→ TASK GOAL
Look through the material below and copy exactly the lines from the line with "576x384 pixels." to the line with "Click the grey", those two lines included.

→ PROVIDED INFORMATION
◆ ◆ ◆ ◆
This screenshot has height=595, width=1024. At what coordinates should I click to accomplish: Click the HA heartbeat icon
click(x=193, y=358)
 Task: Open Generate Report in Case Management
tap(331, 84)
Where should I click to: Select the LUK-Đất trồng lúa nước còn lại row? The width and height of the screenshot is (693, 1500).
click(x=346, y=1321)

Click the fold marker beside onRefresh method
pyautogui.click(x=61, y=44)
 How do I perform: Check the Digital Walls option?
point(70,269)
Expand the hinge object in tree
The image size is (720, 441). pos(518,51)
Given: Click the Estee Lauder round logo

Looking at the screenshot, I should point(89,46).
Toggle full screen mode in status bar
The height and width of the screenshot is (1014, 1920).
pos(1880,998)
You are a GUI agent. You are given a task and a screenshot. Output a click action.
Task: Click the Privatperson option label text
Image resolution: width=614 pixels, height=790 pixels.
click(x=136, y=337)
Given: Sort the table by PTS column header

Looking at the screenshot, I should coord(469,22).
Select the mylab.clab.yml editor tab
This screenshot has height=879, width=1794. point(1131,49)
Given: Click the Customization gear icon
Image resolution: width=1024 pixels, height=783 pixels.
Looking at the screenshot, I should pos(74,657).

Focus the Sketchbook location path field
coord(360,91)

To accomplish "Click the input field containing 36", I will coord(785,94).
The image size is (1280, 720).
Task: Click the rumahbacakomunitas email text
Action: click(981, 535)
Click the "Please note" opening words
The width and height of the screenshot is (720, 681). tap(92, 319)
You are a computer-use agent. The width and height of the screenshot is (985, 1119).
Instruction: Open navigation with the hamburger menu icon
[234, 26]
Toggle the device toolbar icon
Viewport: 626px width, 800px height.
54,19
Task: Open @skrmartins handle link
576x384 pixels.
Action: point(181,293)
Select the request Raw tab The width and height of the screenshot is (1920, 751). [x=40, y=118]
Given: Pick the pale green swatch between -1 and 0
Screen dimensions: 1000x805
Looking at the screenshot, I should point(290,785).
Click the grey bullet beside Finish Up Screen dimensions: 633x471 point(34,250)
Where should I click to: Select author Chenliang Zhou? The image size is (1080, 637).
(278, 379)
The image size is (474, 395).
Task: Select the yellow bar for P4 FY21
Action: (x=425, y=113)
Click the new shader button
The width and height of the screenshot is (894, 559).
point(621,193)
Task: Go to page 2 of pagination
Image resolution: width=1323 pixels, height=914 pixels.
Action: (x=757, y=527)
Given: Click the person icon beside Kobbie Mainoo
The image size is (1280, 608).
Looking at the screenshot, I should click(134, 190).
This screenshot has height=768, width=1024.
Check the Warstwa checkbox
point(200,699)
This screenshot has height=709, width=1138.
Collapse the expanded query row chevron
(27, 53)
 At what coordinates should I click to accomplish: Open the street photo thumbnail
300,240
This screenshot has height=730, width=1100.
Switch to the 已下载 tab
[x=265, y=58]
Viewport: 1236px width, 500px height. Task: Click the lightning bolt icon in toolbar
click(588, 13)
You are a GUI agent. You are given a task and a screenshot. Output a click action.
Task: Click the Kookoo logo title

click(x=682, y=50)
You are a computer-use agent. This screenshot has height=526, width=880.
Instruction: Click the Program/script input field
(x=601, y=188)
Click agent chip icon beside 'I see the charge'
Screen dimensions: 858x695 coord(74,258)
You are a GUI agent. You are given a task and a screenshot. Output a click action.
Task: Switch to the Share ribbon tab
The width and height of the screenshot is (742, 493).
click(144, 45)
◆ ◆ ◆ ◆
→ TASK RESPONSE
576x384 pixels.
Action: point(181,293)
Select the request Raw tab The width and height of the screenshot is (1920, 751). [x=40, y=118]
Given: Pick the pale green swatch between -1 and 0
Screen dimensions: 1000x805
Looking at the screenshot, I should point(290,785).
Click the grey bullet beside Finish Up Screen dimensions: 633x471 point(34,250)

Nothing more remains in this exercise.